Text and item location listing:
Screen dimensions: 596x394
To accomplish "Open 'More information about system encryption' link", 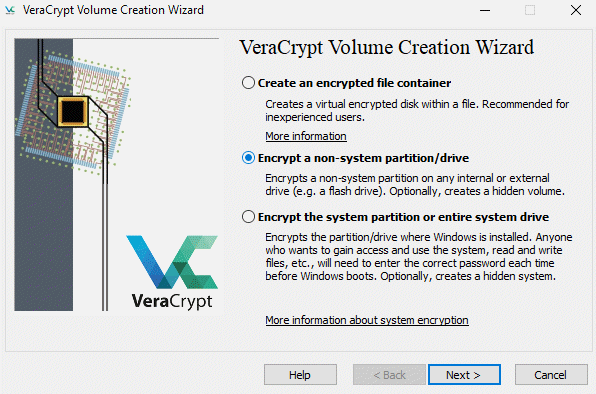I will pos(367,320).
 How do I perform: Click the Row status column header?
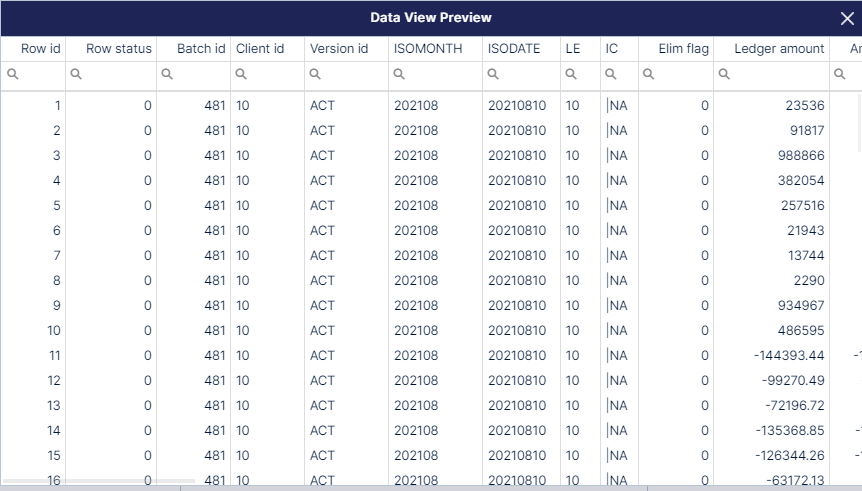pos(119,48)
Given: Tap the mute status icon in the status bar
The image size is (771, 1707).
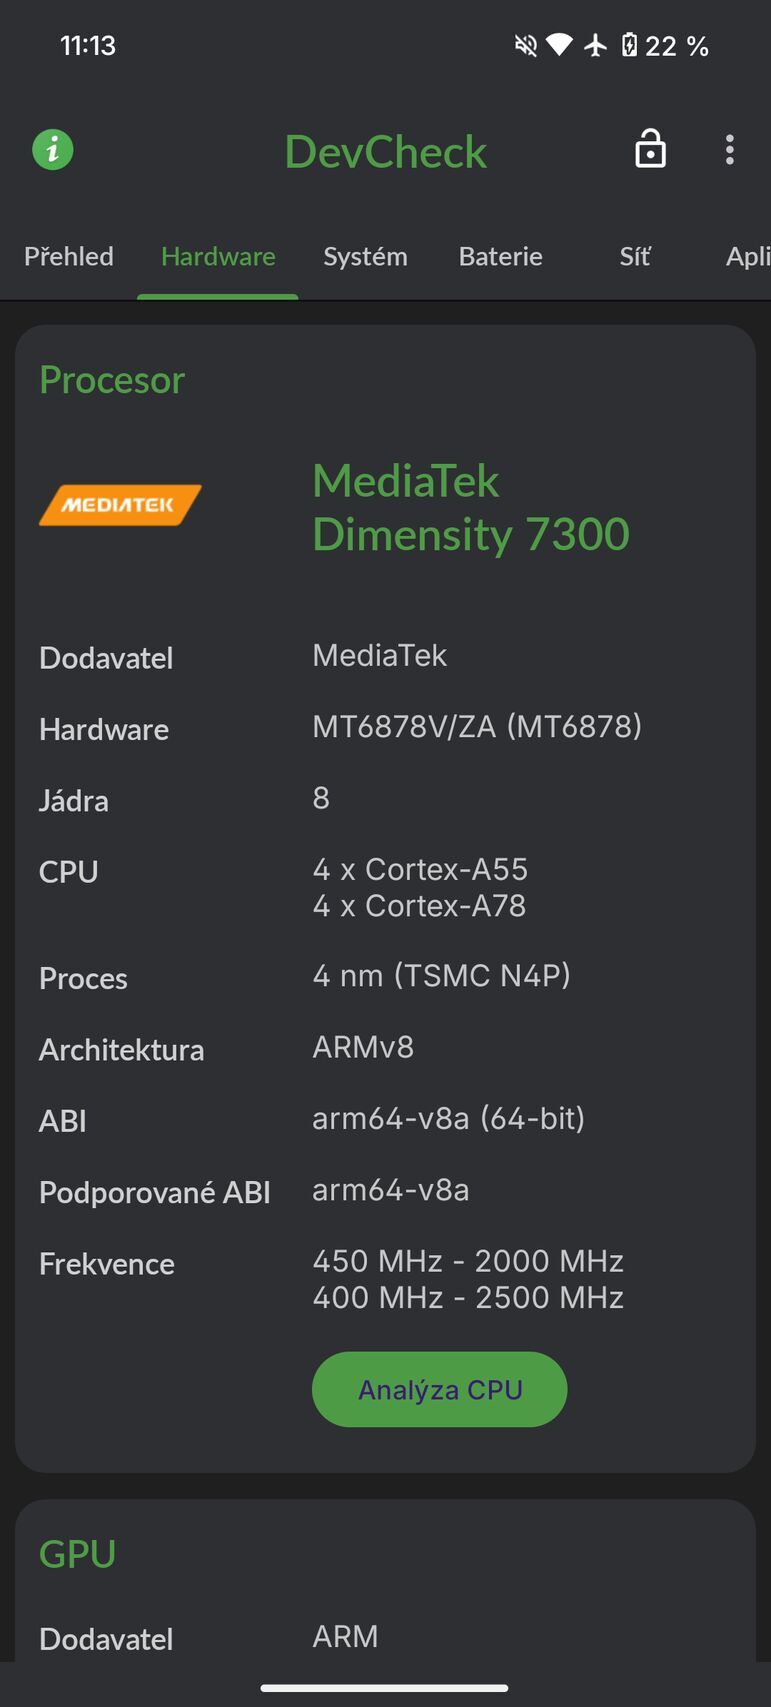Looking at the screenshot, I should coord(525,45).
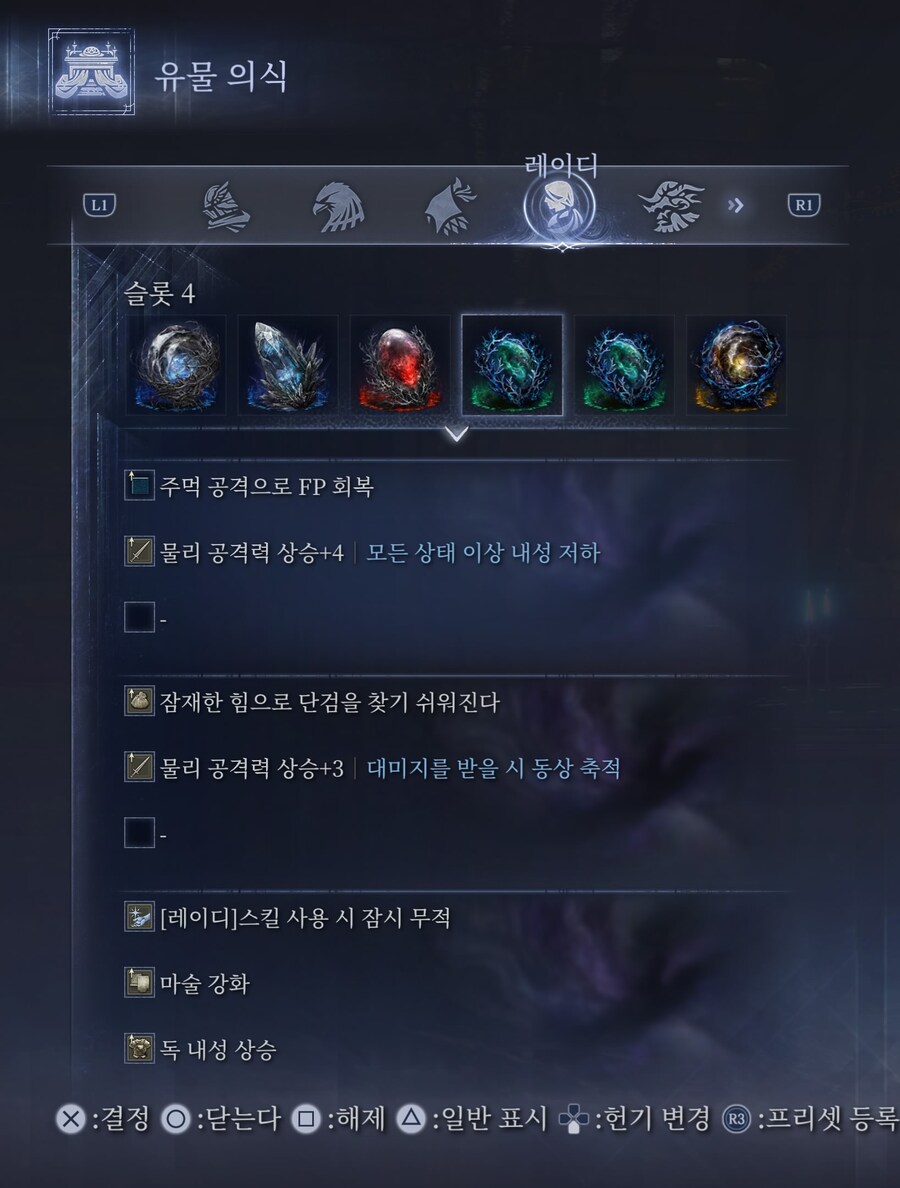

*Instruction*
Which lines in the listing above contain the word "status"? Select each one and copy it out in full.

*Answer to this exercise*
 How do I perform: Click the Row status column header?
Given: Tap the mute status icon in the status bar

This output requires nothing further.